• _PROBLEM STATEMENT_
Print the entire listing below word for word, excluding its pictures.
┄┄┄┄┄┄┄┄┄┄┄┄┄┄┄┄┄┄┄┄
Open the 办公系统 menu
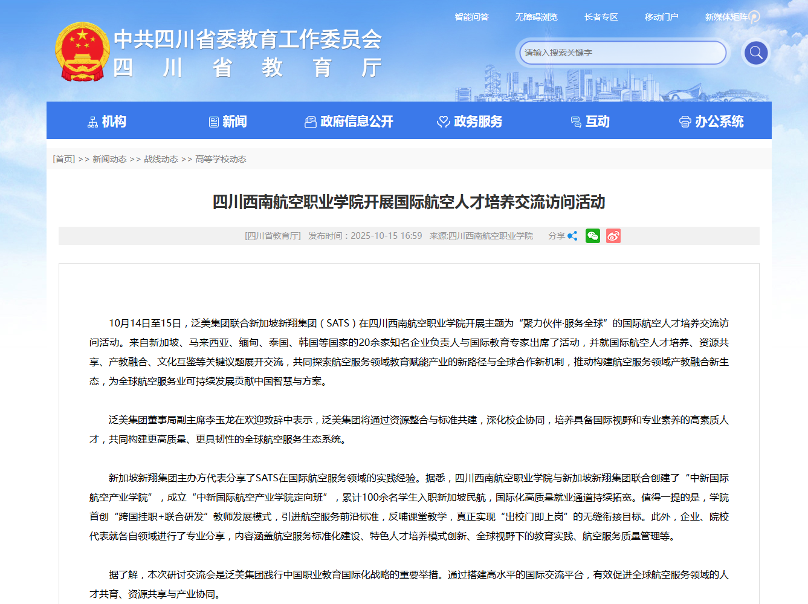808x604 pixels. tap(711, 122)
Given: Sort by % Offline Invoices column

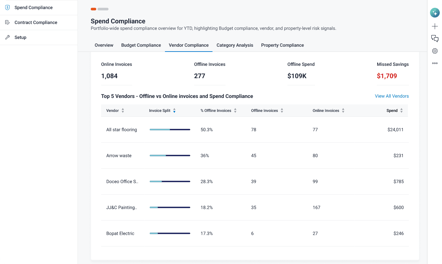Looking at the screenshot, I should pyautogui.click(x=235, y=111).
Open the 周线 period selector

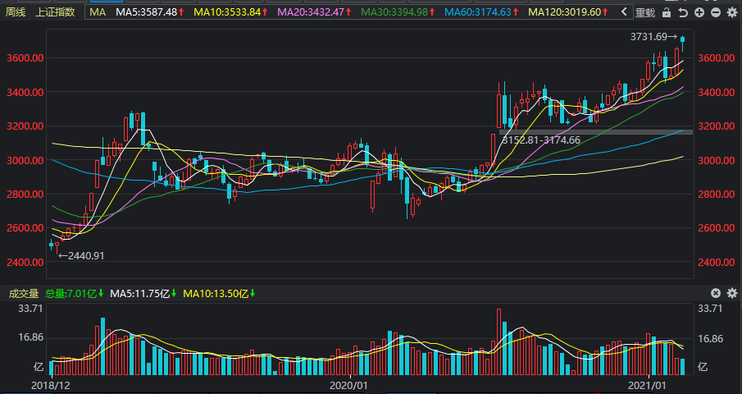tap(16, 12)
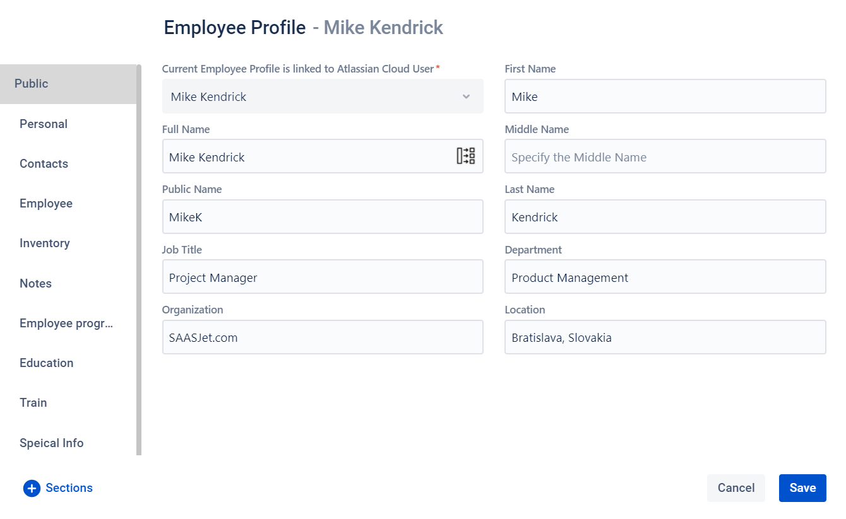Click into the Job Title field

click(323, 277)
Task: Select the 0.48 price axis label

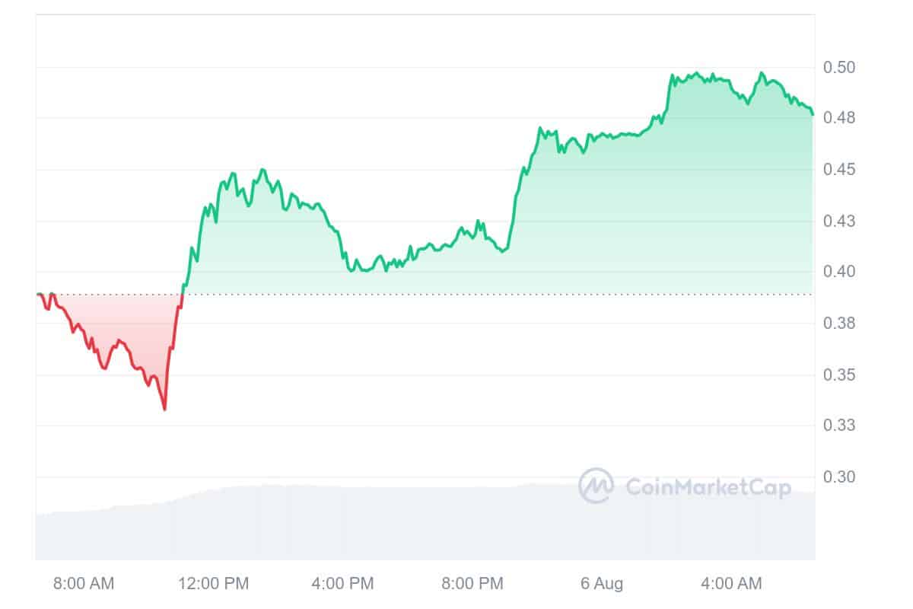Action: point(839,118)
┄┄┄┄┄┄┄┄┄┄┄┄┄┄┄┄┄┄┄┄
• _OUTPUT_
Open the 办公系统 menu
808x604 pixels. tap(711, 122)
Given: Sort by % Offline Invoices column

Looking at the screenshot, I should pyautogui.click(x=235, y=111).
Open the 周线 period selector

tap(16, 12)
Click into the Job Title field

click(323, 277)
Task: Select the 0.48 price axis label

Action: point(839,118)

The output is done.